SRS thesis for this collar
The market-implied 1-standard-deviation range for SRS extends from approximately $38.41 on the downside to $46.93 on the upside. A SRS collar hedges an existing long SRS position with a protective put while financing the put cost via a short call; when the premiums roughly offset, the collar acts as a near-zero-cost insurance band around the current spot. Current SRS IV rank near 18.49% sits in the lower third of its 1-year distribution, where IV often re-expands toward the mean; this favors premium-buying structures and disadvantages premium-selling structures on SRS at 34.80%. As a Financial Services name, SRS options can move on sector-level news flow (peer earnings, regulatory updates, industry-specific macro data) in addition to SRS-specific events.
SRS collar positions are structurally neutral (protective); the modeled P&L assumes European-style exercise at expiration and ignores early assignment, transaction costs, dividends paid before expiry on the stock leg (when present), and the bid-ask spread on the listed chain. SRS positions also carry Financial Services sector concentration risk; news flow inside the sector (peer earnings, regulatory shifts, supply-chain headlines) can move SRS alongside the broader basket even when SRS-specific fundamentals are unchanged. Always rebuild the position from current SRS chain quotes before placing a trade.
Frequently asked questions
- What is a collar on SRS?
- A collar on SRS is the collar strategy applied to SRS (etf). The strategy is structurally neutral (protective): A collar pairs long stock with a protective out-of-the-money put financed by a short out-of-the-money call, capping both tails of the position around the current spot. With SRS etf trading near $42.67, the strikes shown on this page are snapped to the nearest listed SRS chain strike and the premiums come straight from the end-of-day bid/ask midpoint.
- How are SRS collar max profit and max loss calculated?
- Max profit roughly equals short-call strike minus cost basis plus net premium; max loss roughly equals cost basis minus long-put strike minus net premium. Breakeven shifts by the net premium. For the SRS collar priced from the end-of-day chain at a 30-day expiry (ATM IV 34.80%), the computed maximum profit is $225.50 per contract and the computed maximum loss is -$174.50 per contract. Live intraday quotes will differ as the chain moves through the trading session.
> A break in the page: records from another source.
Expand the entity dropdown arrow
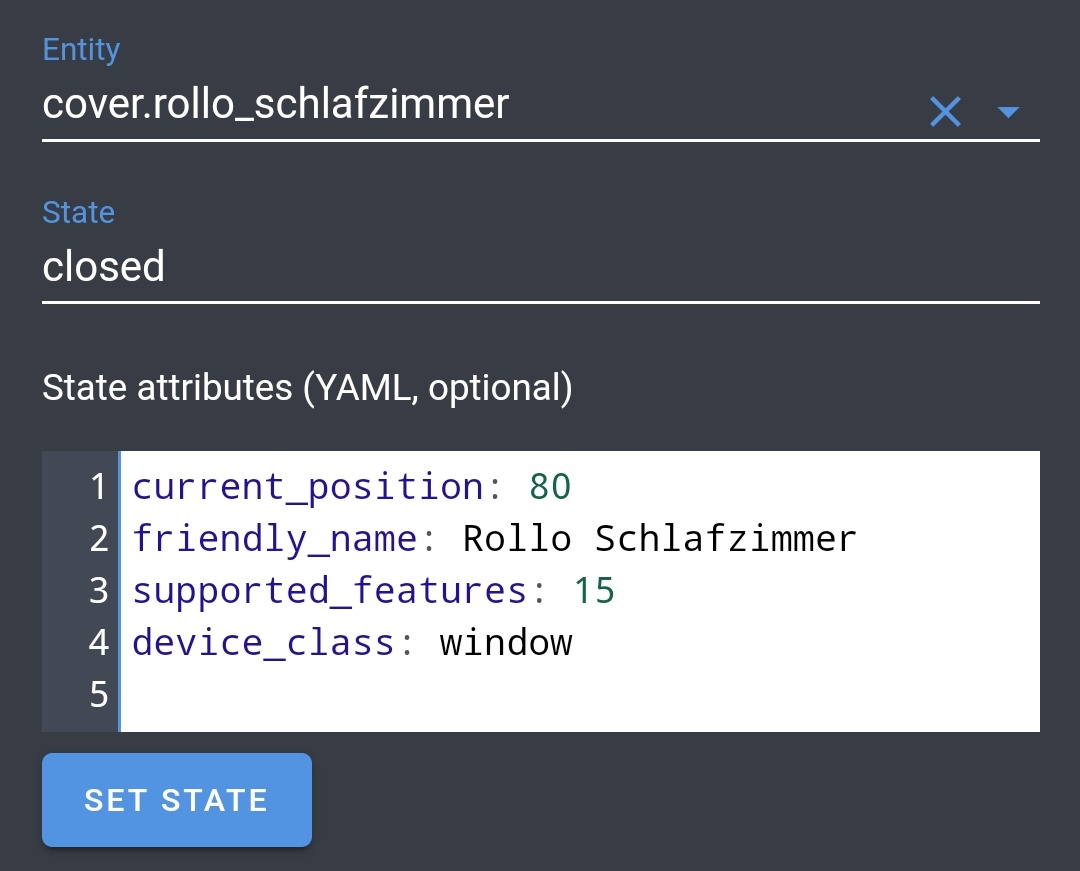The height and width of the screenshot is (871, 1080). (x=1008, y=112)
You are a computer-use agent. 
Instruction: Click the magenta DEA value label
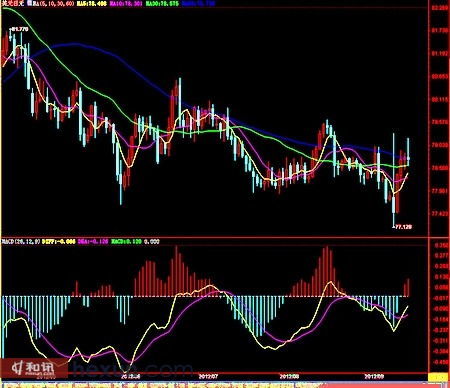click(93, 241)
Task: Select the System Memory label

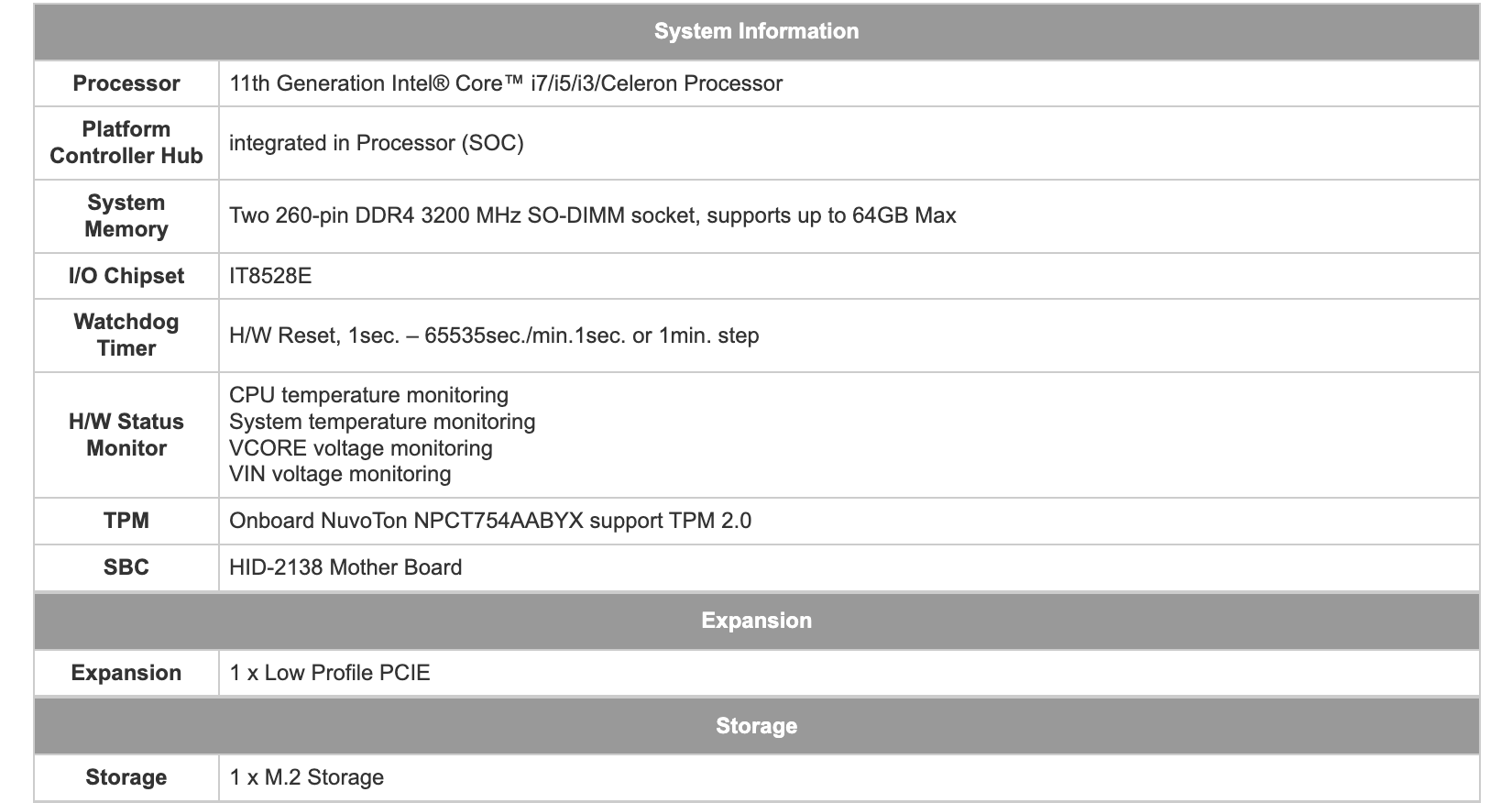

- What is the breakeven for a SRS collar?
- The breakeven for the SRS collar priced on this page is roughly $42.75 at expiration, derived from end-of-day chain premiums. Breakeven is the underlying price at which the strategy's P&L crosses zero ignoring transaction costs and assignment risk. The current SRS market-implied 1-standard-deviation expected move is approximately 9.98%; if the move sits well outside the breakeven distance, the structure's risk-reward becomes correspondingly tighter.
- When should you consider a collar on SRS?
- Collars on SRS hedge an existing long SRS etf position; the long put sets a floor while the short call finances it, often run as a near-zero-cost hedge during expected volatility windows.
- How does current SRS implied volatility affect this collar?
- SRS ATM IV is at 34.80% with IV rank near 18.49%, which is on the low end of its 1-year range. Premium-buying structures (long call, long put, debit spreads) are relatively cheap in this regime; premium-selling structures collect less credit per unit risk.